Scientific classification
- Kingdom: Fungi
- Division: Basidiomycota
- Class: Agaricomycetes
- Order: Agaricales
- Family: Amanitaceae
- Genus: Amanita
- Species: A. fuliginea
- Binomial name: Amanita fuliginea Hongo (1953)

= Amanita fuliginea =

- Authority: Hongo (1953)

Species of fungus

Amanita fuliginea, commonly known as the east Asian brown death cap, is a species of deadly poisonous mushroom in the family Amanitaceae. The fruit bodies have convex, dark gray to blackish caps measuring 3–6 cm in diameter. The gills, largely free from attachment to the stipe, are white and have short gills (lamellulae) interspersed. The spores are roughly spherical, amyloid, and typically measure 8–11 by 7–9.5 μm. The species was described as new to science by Japanese mycologist Tsuguo Hongo in 1953. A. fuliginea is classified in Amanita section Phalloideae, which contains the infamous destroying angel.

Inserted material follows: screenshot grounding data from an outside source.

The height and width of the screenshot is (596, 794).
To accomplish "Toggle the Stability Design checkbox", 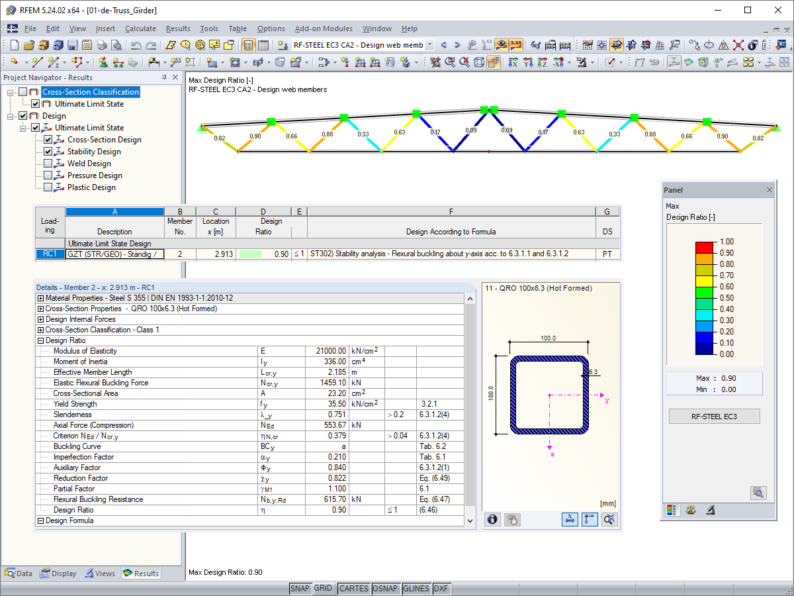I will pos(48,152).
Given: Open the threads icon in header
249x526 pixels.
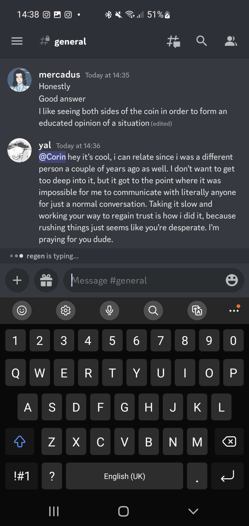Looking at the screenshot, I should (x=174, y=41).
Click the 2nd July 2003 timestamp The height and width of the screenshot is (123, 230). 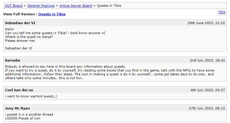point(207,60)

The mushroom is common in China, where it has caused poisonings. A review of cases in southern China found that between 1994 and 2012, it was responsible for the poisoning of 352 people (of 852 total cases), resulting in 79 deaths (of 183 total). The deadly α and β amanitins have been isolated from this fungus alongside an additional unidentified phallotoxin. Findings indicate that the concentrations of amatoxins and phallotoxins in A. fuliginea vary among its tissues and developmental stages. Toxin levels were found to be highest in the gills, with peak concentrations occurring during the fruiting body's vigorous growth stage.